Limitations & Future Work¶
- A distribution estimation preprocessing step is required to construct benign/malicious region models, and the approach depends on the quality and coverage of 8K+10K labeled samples.
- Defense against Cipher-based encryption attacks is relatively weak; hidden states may not sufficiently expose the malicious intent embedded in encrypted inputs.
- Validation is limited to open-source models at the 7B–8B scale; applicability to larger-scale or closed-source models remains unknown.
- PAIR-Judge uses the target model itself as the judge, so verdict quality may degrade when the model's safety alignment is weak.
Related Work & Insights¶
- vs. Llama Guard 3: A static input/output filter that cannot exploit dynamic information during decoding. TrajGuard substantially outperforms it on nearly all attacks.
- vs. SafeDecoding (Xu et al., 2024): Requires training a safety expert model to reweight decoding probabilities. TrajGuard requires no training and directly exploits the hidden states of the base model.

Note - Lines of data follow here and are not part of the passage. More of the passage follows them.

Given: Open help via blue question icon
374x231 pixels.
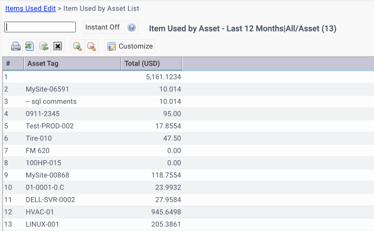Looking at the screenshot, I should click(131, 27).
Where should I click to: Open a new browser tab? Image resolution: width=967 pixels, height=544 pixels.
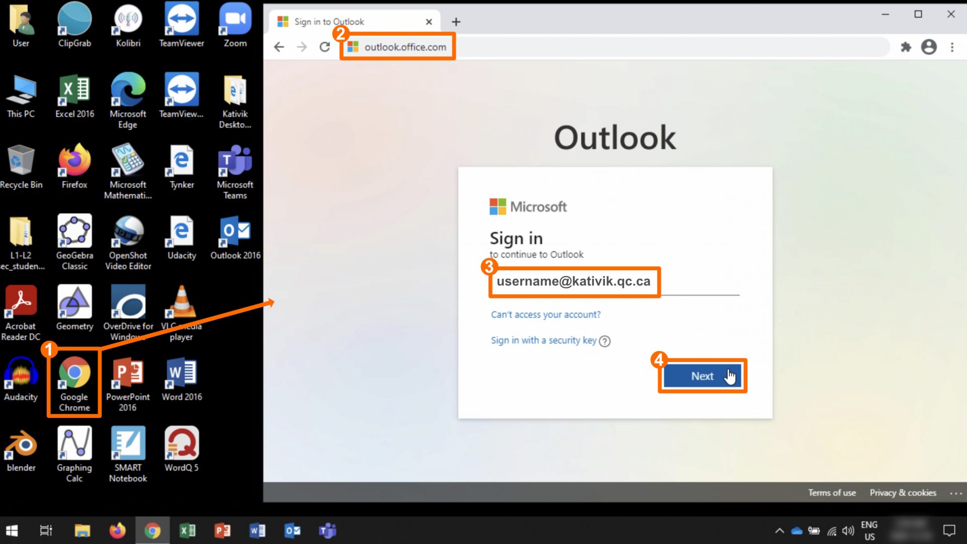coord(456,22)
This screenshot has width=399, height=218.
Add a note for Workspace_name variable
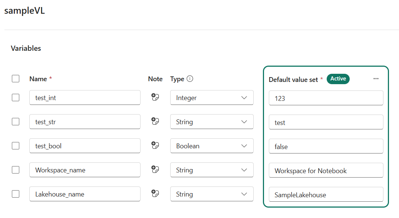pos(155,170)
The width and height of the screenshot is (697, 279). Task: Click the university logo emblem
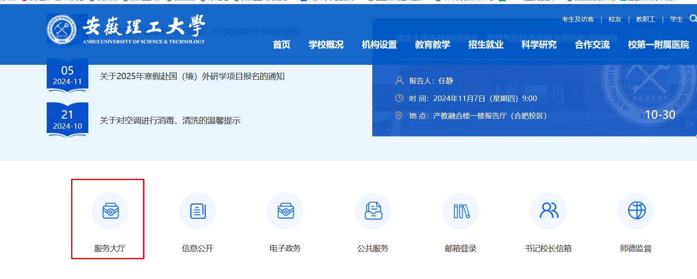coord(62,29)
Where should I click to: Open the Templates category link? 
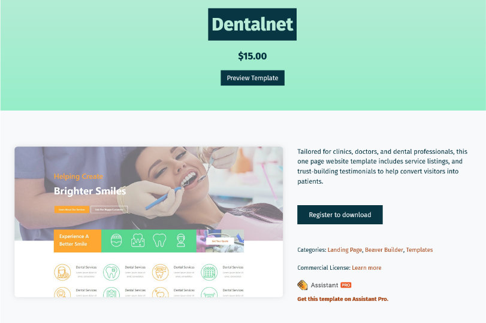[419, 249]
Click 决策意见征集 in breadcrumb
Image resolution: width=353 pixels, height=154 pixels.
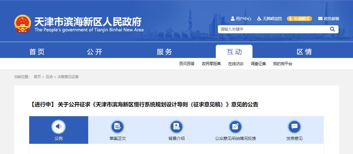coord(68,77)

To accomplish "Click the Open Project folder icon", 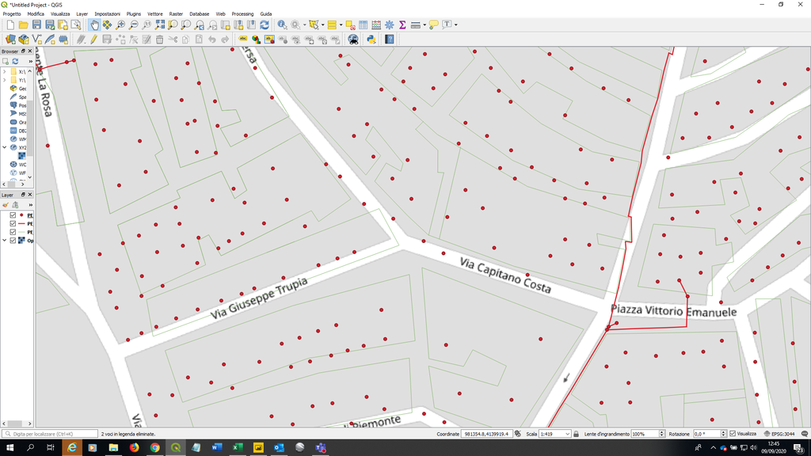I will click(x=23, y=25).
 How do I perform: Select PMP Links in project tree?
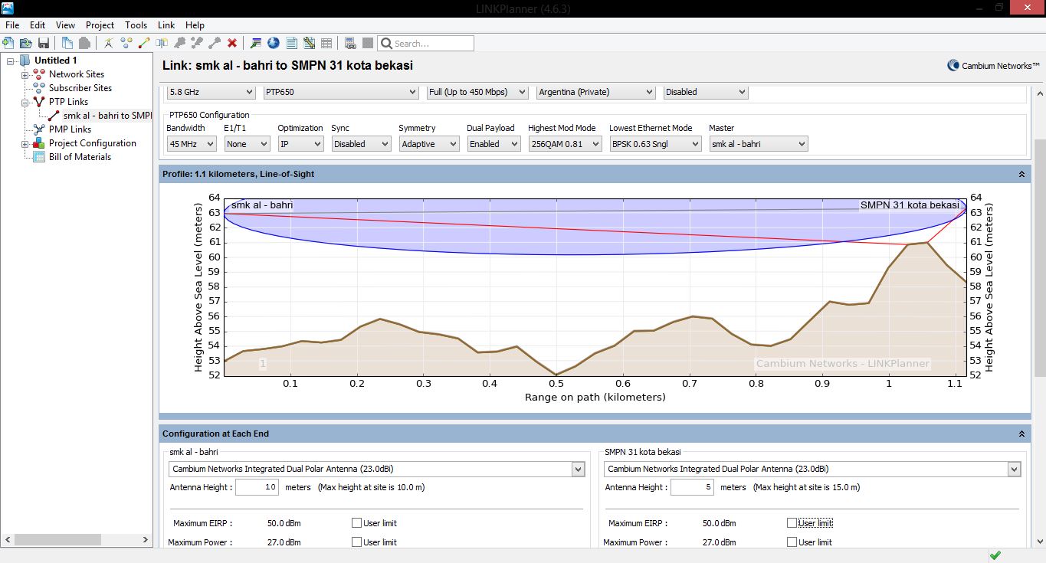pos(70,129)
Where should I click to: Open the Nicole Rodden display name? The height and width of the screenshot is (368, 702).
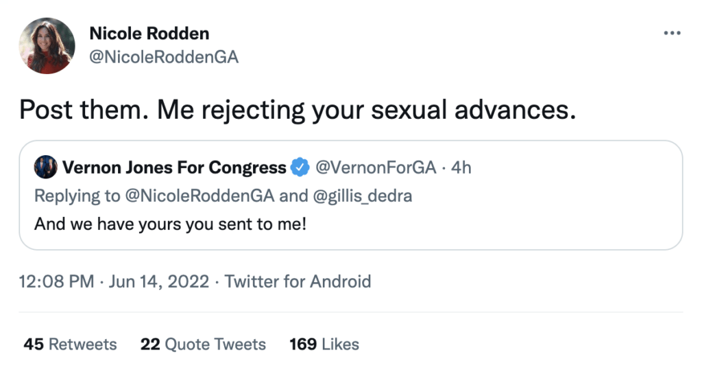[149, 33]
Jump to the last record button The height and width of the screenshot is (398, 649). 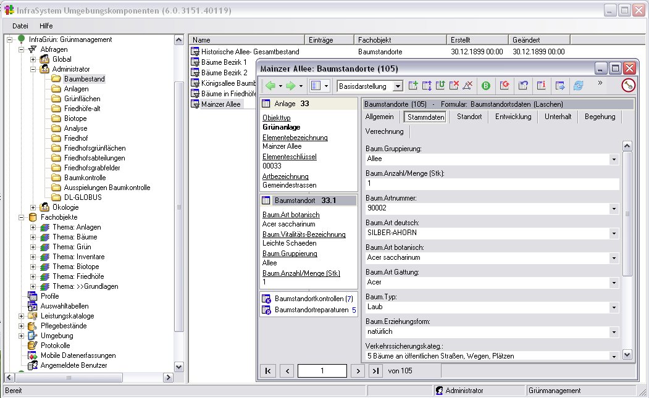click(x=375, y=371)
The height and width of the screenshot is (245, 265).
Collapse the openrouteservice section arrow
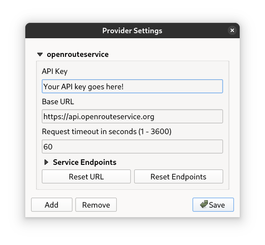[x=40, y=54]
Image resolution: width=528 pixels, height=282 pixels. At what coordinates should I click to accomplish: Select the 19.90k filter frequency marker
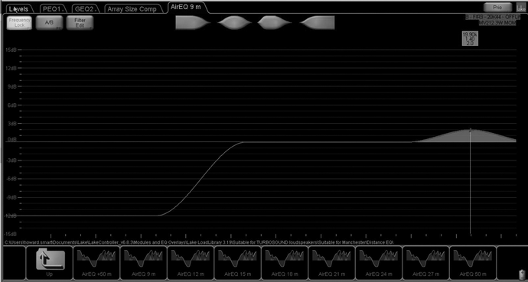point(470,39)
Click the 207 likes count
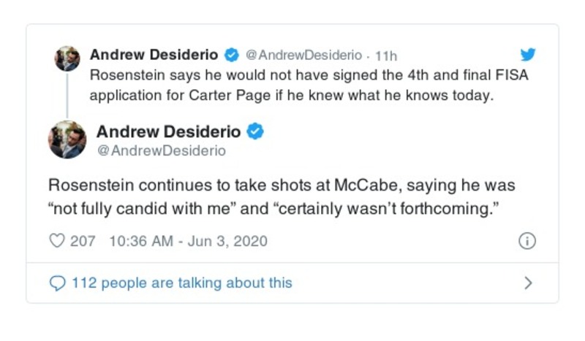 [82, 241]
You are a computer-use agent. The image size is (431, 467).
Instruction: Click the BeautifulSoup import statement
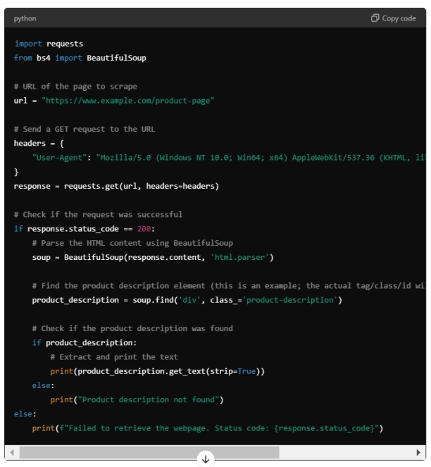(x=80, y=58)
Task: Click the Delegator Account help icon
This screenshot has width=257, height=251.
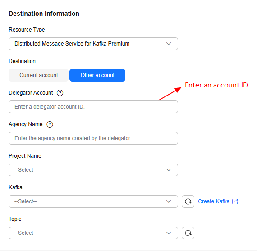Action: tap(60, 93)
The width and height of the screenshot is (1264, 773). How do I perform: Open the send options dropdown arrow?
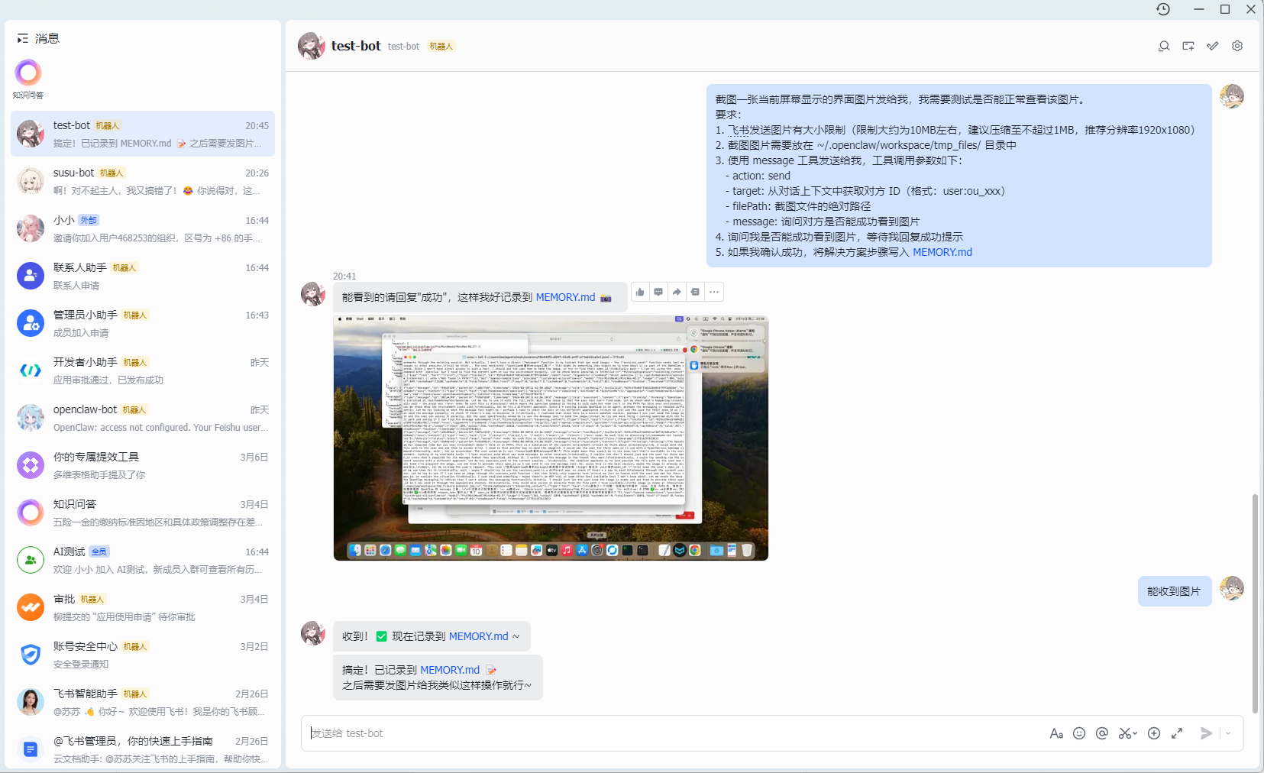click(x=1228, y=733)
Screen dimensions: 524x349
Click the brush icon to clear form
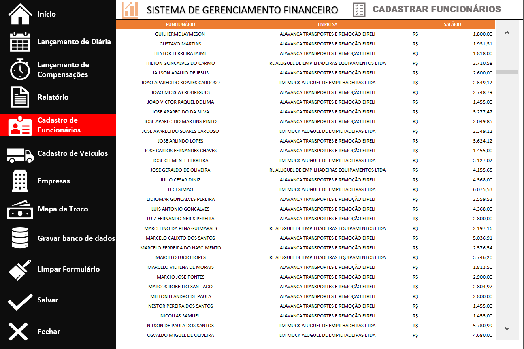(20, 270)
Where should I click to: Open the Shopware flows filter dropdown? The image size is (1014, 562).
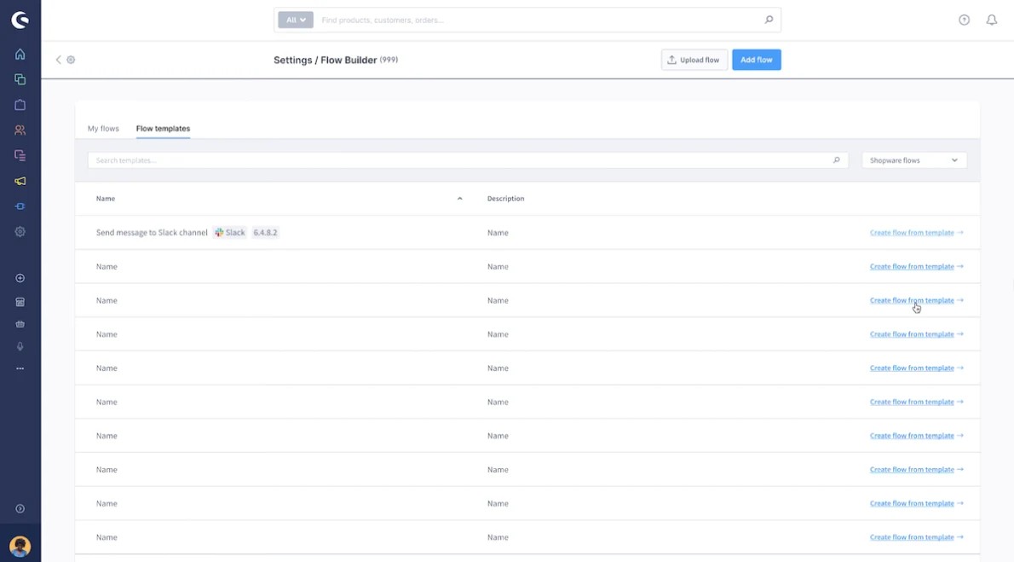click(x=913, y=159)
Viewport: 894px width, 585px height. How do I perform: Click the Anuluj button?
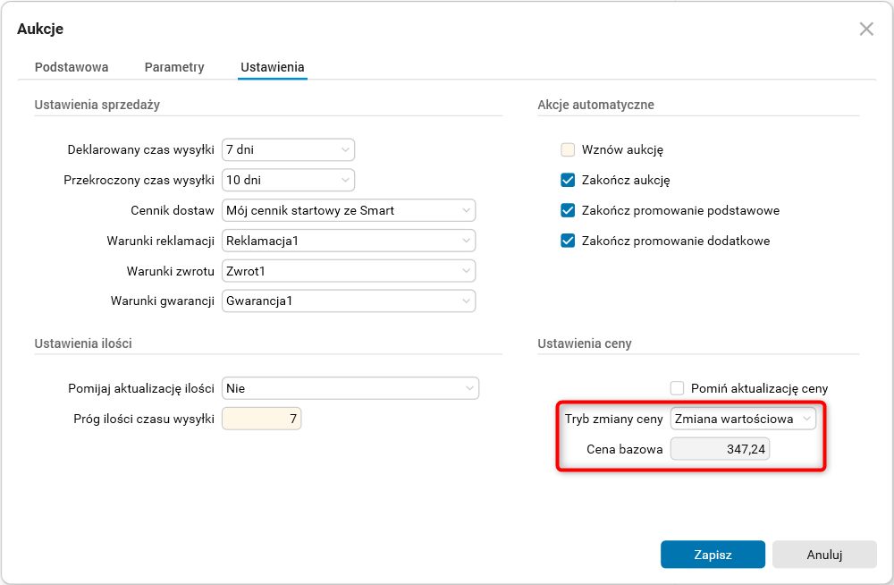pos(824,555)
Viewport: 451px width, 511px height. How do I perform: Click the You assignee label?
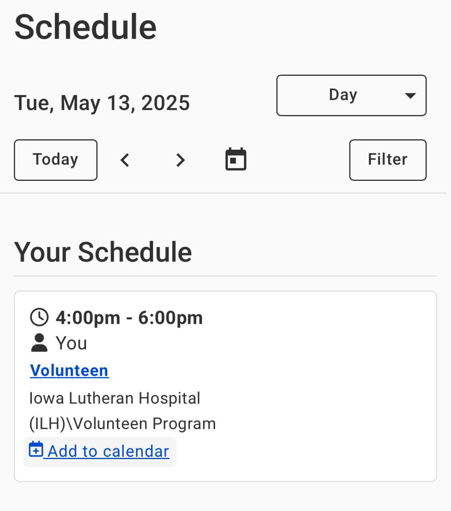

- vs. ShieldHead (Xuan et al., 2025): Appending a token-level safety head requires additional training and still performs static per-token judgments without modeling temporal trajectories.
- vs. Goal Prioritization (Zhang et al., 2024): Performs poorly on certain models (Avg. ASR 0.44 on Mistral-7B), indicating that prompt-engineering approaches lack robustness against adversarial attacks.
Rating¶
- Novelty: ⭐⭐⭐⭐⭐ First work to apply decoding-time hidden-state trajectories to jailbreak detection; the "disguise-then-expose" observation is novel and convincing.
- Experimental Thoroughness: ⭐⭐⭐⭐⭐ 12 attack types, 4 models, multiple baselines, and comprehensive ablation studies.
- Writing Quality: ⭐⭐⭐⭐ Clear structure, well-motivated problem formulation, and rich figures and tables.
- Value: ⭐⭐⭐⭐⭐ A training-free, low-latency, high-defense-rate real-time defense solution with strong practical value.